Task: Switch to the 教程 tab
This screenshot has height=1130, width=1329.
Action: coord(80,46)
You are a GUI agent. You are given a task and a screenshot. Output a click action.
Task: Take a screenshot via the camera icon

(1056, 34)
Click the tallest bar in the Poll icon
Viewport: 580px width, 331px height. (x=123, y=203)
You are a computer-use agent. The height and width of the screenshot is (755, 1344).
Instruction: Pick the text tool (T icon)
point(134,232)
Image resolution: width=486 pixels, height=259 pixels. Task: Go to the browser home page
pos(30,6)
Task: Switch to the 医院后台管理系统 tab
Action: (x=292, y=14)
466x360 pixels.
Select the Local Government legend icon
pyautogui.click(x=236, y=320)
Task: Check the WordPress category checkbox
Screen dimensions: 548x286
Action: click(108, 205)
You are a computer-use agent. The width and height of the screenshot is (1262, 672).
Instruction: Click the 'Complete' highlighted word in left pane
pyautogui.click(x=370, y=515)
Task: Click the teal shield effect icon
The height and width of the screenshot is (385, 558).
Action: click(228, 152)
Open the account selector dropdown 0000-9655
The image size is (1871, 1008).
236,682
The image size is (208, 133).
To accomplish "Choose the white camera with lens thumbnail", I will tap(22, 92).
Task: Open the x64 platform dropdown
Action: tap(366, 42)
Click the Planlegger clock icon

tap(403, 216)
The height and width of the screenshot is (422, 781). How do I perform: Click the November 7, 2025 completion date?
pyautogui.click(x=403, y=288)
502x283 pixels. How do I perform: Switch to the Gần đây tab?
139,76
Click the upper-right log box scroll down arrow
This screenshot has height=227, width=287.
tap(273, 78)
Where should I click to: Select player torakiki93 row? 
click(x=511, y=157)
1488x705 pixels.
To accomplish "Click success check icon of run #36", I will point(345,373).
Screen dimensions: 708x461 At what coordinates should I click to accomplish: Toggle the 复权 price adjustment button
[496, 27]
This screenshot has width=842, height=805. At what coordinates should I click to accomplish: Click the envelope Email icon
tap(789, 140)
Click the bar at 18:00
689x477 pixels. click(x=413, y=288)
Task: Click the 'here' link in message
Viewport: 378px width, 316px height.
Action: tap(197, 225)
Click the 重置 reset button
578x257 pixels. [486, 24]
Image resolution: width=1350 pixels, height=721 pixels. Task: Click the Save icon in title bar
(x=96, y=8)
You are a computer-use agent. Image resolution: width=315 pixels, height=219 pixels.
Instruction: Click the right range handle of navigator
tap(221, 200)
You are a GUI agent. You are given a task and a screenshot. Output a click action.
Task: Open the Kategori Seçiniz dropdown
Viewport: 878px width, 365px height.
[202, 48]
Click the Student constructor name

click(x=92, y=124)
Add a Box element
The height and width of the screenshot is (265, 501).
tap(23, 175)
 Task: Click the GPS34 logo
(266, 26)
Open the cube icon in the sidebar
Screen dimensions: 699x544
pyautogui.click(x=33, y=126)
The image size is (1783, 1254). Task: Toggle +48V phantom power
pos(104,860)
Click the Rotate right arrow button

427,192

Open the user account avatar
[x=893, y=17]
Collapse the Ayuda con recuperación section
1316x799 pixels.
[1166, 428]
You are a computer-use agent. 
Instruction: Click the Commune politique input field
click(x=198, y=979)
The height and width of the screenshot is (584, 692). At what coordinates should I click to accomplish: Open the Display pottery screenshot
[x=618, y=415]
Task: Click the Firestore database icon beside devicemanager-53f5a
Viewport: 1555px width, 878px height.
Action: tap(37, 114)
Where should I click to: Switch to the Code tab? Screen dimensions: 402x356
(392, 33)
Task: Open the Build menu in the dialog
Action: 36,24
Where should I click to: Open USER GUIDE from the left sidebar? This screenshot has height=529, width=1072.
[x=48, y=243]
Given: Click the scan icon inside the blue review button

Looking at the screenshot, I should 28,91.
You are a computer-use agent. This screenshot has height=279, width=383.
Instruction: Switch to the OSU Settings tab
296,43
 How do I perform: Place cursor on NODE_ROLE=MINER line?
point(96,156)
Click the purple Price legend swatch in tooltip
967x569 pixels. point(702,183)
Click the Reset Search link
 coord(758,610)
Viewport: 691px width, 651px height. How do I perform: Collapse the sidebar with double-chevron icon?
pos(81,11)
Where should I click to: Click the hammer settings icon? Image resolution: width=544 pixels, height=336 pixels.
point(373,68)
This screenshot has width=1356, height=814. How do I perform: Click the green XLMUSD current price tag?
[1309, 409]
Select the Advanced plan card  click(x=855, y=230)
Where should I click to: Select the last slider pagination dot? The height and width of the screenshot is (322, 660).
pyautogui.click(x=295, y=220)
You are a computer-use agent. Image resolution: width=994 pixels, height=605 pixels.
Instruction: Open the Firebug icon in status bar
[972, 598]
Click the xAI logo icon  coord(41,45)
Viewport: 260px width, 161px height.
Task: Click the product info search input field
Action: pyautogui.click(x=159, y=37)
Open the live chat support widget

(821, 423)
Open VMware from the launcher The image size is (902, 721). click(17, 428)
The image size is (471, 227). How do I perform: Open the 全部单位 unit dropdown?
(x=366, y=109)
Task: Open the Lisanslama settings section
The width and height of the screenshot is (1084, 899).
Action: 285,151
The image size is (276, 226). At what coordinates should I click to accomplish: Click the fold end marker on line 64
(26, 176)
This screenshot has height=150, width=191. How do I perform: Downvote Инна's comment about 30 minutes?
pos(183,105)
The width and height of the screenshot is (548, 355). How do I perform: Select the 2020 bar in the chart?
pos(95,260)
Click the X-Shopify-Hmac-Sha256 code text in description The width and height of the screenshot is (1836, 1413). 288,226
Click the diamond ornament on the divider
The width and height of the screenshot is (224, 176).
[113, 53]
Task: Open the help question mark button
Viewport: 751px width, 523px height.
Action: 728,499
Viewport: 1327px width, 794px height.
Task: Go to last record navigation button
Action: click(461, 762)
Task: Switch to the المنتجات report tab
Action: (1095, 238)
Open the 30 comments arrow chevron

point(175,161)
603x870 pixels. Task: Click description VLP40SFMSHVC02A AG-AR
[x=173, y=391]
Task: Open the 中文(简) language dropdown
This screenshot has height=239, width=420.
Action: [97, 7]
++++
Copy the listing from the line with "Task: Check the WordPress category checkbox" to the line with "click(x=511, y=157)", both included, without changing anything.

Task: Check the WordPress category checkbox
Screen dimensions: 548x286
Action: click(108, 205)
You are a computer-use agent. The width and height of the screenshot is (1262, 672).
Instruction: Click the 'Complete' highlighted word in left pane
pyautogui.click(x=370, y=515)
Task: Click the teal shield effect icon
The height and width of the screenshot is (385, 558).
Action: click(228, 152)
Open the account selector dropdown 0000-9655
The image size is (1871, 1008).
236,682
The image size is (208, 133).
To accomplish "Choose the white camera with lens thumbnail", I will tap(22, 92).
Task: Open the x64 platform dropdown
Action: tap(366, 42)
Click the Planlegger clock icon

tap(403, 216)
The height and width of the screenshot is (422, 781). How do I perform: Click the November 7, 2025 completion date?
pyautogui.click(x=403, y=288)
502x283 pixels. How do I perform: Switch to the Gần đây tab?
139,76
Click the upper-right log box scroll down arrow
This screenshot has height=227, width=287.
tap(273, 78)
Where should I click to: Select player torakiki93 row? 
click(x=511, y=157)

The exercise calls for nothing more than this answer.